15. Brucellosis: Within the 30 days before export, cervids must test negative to a buffered plate agglutination test (BPAT) for B. abortus. The sample must be submitted to an approved laboratory. Any animal that tests positive is ineligible for entry to the U.S. The animal must be removed from the group and test negative to a FPA or ELISA test in order for the test-negative contact animals to be considered for entry to the U.S.
16. Cervids under 6 months of age at the time of export, when travelling at the side of their dam, are exempt from the test requirements.
How to Complete the Canadian Health Certificate (HA1891)
17. The accredited veterinarian must use the most recent version of the HA1891 export certificate.
18. All the cervids must be identified with an official unique individual (HofA or ATQ) ear tag, or tattoo and must also have a large readable bangle ear tag that allows the bangle numbers to be checked without offloading the animals. during inspection. The bangle tag numbers and corresponding official tag or tattoo numbers must be recorded on the official health certificate.
19. The completed and signed health certificate will be submitted to a CFIA veterinary inspector to review and, if all requirements are met, endorse. Any incomplete export certificates will be returned to the accredited veterinarian for completion. A fee is charged for CFIA endorsement. Endorsed certificates are returned to the accredited veterinarian. The health certificate is valid for 30 days from the date of examination.
20. The original and two copies of the official Canadian health certificate must be issued for each vehicle in a shipment.
Inspections at U.S. Ports of Entry
21. The animals must be presented by appointment at the U.S. port of entry. The port veterinarian will conduct a visual health examination of the cervids and verify individual identification and the information on the official health certificate.

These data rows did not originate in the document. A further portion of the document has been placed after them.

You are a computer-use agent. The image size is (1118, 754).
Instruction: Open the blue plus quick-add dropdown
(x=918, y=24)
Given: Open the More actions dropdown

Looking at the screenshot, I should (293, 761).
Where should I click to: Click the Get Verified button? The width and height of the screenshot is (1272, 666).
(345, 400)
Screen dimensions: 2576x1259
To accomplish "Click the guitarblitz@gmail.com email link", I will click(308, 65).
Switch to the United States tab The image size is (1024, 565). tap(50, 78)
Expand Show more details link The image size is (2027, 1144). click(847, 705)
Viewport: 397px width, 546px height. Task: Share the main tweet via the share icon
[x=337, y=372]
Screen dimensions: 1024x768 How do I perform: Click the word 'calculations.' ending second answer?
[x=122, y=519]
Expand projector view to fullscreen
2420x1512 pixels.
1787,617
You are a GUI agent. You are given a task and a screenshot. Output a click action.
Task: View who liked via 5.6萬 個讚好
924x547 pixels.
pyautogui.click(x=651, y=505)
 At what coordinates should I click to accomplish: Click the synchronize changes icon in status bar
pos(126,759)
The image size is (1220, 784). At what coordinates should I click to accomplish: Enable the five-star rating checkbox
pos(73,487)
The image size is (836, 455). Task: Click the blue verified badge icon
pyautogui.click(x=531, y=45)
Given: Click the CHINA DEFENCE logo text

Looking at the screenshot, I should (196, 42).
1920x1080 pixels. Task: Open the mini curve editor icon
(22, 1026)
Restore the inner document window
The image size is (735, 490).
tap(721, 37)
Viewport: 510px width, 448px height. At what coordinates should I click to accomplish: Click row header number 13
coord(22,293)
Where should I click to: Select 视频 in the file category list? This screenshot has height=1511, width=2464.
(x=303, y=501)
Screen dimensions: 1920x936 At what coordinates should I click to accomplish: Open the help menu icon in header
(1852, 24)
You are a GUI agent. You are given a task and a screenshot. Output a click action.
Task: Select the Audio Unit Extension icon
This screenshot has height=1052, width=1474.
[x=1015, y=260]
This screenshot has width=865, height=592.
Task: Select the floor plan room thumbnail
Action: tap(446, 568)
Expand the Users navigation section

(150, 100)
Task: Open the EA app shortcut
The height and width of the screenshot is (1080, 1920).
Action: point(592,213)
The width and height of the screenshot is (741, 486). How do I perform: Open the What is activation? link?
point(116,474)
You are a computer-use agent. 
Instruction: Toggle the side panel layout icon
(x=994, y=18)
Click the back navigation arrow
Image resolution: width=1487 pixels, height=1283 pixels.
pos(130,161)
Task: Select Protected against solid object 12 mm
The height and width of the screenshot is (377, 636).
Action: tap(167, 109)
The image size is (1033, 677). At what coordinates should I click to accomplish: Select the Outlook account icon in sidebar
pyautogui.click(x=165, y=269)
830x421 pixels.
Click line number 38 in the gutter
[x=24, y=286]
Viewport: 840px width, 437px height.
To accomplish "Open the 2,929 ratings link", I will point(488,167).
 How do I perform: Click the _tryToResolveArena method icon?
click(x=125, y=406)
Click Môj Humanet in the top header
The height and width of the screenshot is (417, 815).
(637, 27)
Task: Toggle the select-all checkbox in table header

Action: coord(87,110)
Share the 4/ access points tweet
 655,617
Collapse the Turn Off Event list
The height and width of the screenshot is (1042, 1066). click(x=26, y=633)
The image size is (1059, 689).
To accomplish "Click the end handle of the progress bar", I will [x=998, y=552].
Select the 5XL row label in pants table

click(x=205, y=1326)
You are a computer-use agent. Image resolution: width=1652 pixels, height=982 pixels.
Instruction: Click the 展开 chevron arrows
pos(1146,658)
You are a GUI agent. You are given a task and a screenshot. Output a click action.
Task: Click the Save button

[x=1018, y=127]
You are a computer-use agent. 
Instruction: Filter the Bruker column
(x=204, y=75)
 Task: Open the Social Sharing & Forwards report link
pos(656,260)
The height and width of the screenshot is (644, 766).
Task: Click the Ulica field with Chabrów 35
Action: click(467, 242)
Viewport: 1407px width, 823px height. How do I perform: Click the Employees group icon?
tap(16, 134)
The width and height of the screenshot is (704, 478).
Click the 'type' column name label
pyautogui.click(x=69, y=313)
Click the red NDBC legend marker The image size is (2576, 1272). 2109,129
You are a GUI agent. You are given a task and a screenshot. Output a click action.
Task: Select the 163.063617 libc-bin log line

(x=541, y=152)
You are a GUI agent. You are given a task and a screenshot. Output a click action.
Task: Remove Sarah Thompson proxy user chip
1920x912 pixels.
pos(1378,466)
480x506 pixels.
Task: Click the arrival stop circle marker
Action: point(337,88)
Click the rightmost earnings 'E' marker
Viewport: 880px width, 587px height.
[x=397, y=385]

22. Refer to Section 5.1 for the list of land ports of entry designated as having the necessary inspection facilities for the entry of animals from Canada. Although the list was provided by the USDA, it is the exporters' responsibility to present their animals to a U.S. port of entry that has the facilities required for the unloading and inspection of such animals.
Export of Cervids for Immediate Slaughter
23. Captive cervidae may be exported for immediate slaughter at USDA approved slaughter establishments without a health certificate. The USDA publishes a list of approved plants - PDF (65.3 kb) on its Website.
5.7 A Export to the U.S. – Certification Requirements of Research Cervids to the U.S.
24. The export certificate HA2973 Export of Research Cervids to the United States must be used. As permit conditions are subject to change from time to time, it is important to first confirm that the export certificate meets all the requirements listed in the permit. In case of discrepancy, please contact your district office as soon as possible.
25. Most inspection and certification procedures described in the section above related to Farmed Cervids are applicable to the certification of Research Cervids except for the following:
- The species must be recorded on the health certificate.
- An import permit is required and the number must be recorded on the health certificate.
- Enrolment in a provincial Chronic Wasting Disease Voluntary Herd Certification Program is not a requirement for Research Cervids.
A copy of export health certificates HA1891 and HA2973 are available at the CFIA district office.